Alors que l'été ne commence officiellement que dimanche, 26 départements sont placés en vigilance orange canicule, de la région parisienne à l'Est, en passant par la Bourgogne. Cet épisode caniculaire "devrait perdurer jusqu'à la semaine suivante", selon Météo-France.
Les conclusions du rapport d’Oxfam tombent à point nommé. Les données collectées auprès des départements français sont claires : la chaleur provoque près de 3 400 décès chaque année.
La chaleur est synonyme de risque sanitaire pour l’ensemble de la population, et pas seulement pour les personnes âgées qui peuvent se déshydrater.
Plus un pic de chaleur dure, plus les risques augmentent pour la population.

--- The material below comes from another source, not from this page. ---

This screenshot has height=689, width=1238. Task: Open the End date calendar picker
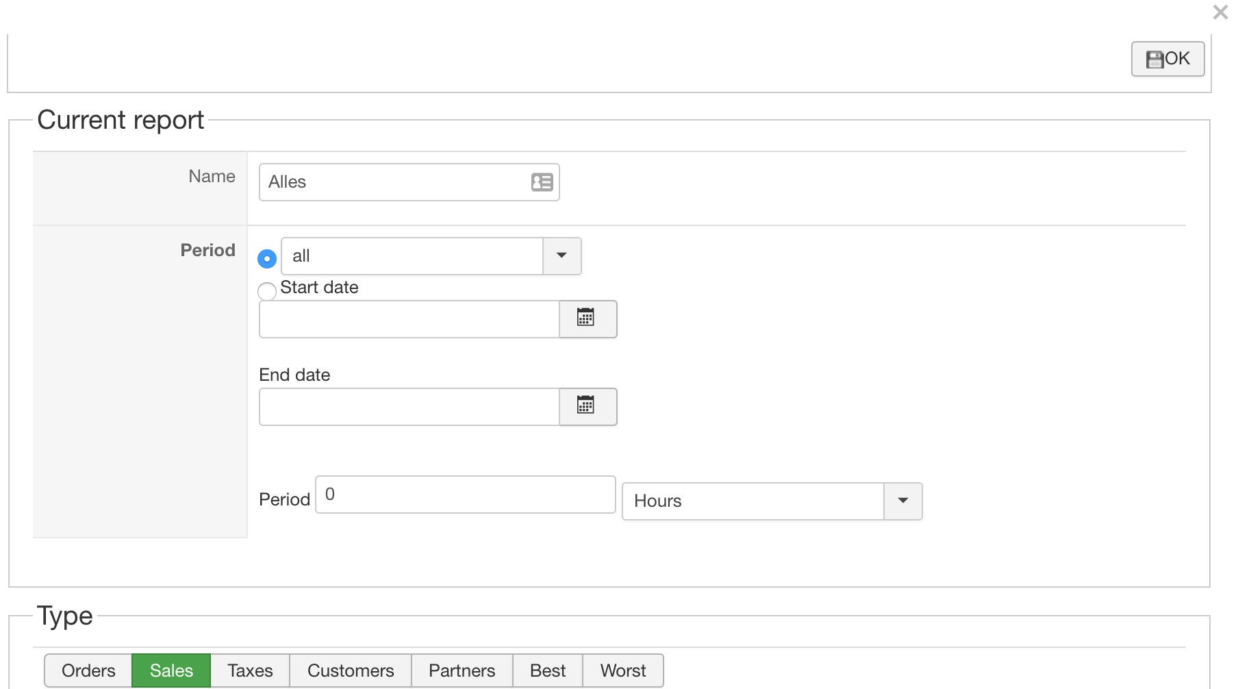(587, 407)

Les vagues de chaleur, de plus en plus précoces et fréquentes, augmentent notamment le risque d’insuffisance rénale aiguë (+70 % lors des canicules de plus de sept jours), d’infarctus du myocarde (+7 % lors des 1 % des journées les plus chaudes de l’année) et d’AVC (+3,8 % pour chaque degré supplémentaire au-delà d’un seuil local de température optimale qui varie selon les régions).

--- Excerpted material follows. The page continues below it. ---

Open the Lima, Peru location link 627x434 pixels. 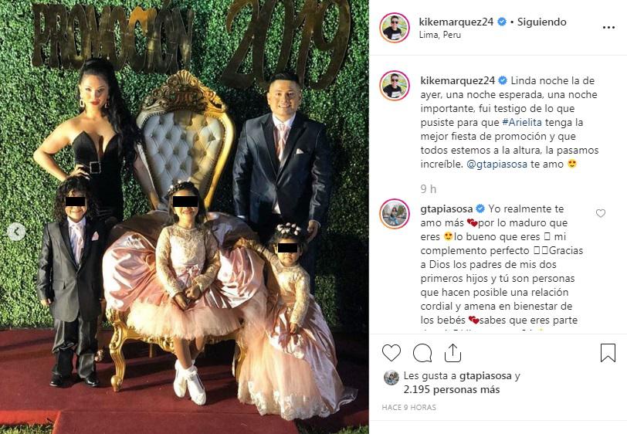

Le changement climatique augmente également de 58 % les maladies infectieuses comme le chikungunya, qui progresse plus vite en France que dans le reste de l’Europe sous l’effet de la hausse des températures.

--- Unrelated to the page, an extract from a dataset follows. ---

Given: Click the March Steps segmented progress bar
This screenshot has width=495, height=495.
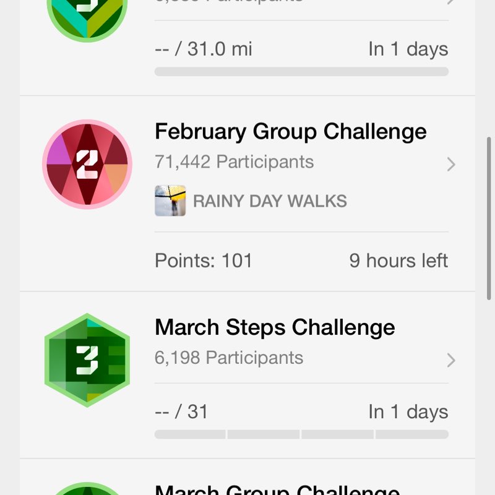Looking at the screenshot, I should tap(301, 434).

En 2025, l’Hexagone a recensé davantage de cas de chikungunya que l’ensemble de l’Union européenne continentale au cours des 10 années précédentes.
Des hôpitaux incapables de faire face
Dans ces statistiques, une autre réalité apparaît. Les plus modestes paient le prix le plus lourd avec des appartements mal isolés, des maladies mal soignées, etc. À l’été 2025, la mortalité liée à la chaleur a été 31 % plus élevée dans les 10 départements les plus pauvres que dans les 10 départements les plus riches.
L’ONG Oxfam pointe du doigt le manque de réaction des autorités françaises face à un problème qui s’aggrave chaque année. La France connaît en ce mois de juin sa deuxième vague de chaleur, après une première au printemps, en plein mois de mai.
Alors que la France discute du bien-fondé de fermer les écoles lorsque les températures augmentent, et que certaines épreuves du baccalauréat ont été décalées à cause de la chaleur dans les centres d’examen, le rapport d’Oxfam indique que le problème ne touche pas uniquement les établissements scolaires.
Depuis 2000, un quart des lits d’hôpital ont été supprimés, rappelle Oxfam. Certains hôpitaux sont situés en zones inondables (37 %) et, globalement, les chambres des patients ne sont pas équipées d’air conditionné.

Robin Ehl, chargé de campagne et de plaidoyer d’Oxfam France, déplore les choix politiques des gouvernements français de ces dernières années en matière de santé. Selon lui, ils ne prennent pas au sérieux le risque sanitaire lié au changement climatique : "Tous les ans, les hôpitaux font face à un afflux de patients lors des vagues de chaleur et des feux de forêt. Pourtant, le gouvernement les prive de moyens. Continuer à demander des économies à l’hôpital alors que les besoins augmentent est irresponsable et dangereux pour la sécurité des personnes."
Oxfam conclut que face à ce défi climatique, sanitaire et social, les grandes entreprises doivent être mises à contribution pour réaliser les investissements nécessaires. L’ONG a calculé que 17 mois de bénéfices de TotalEnergies suffiraient à couvrir l’ensemble des investissements nécessaires à l’adaptation du secteur hospitalier jusqu’en 2050.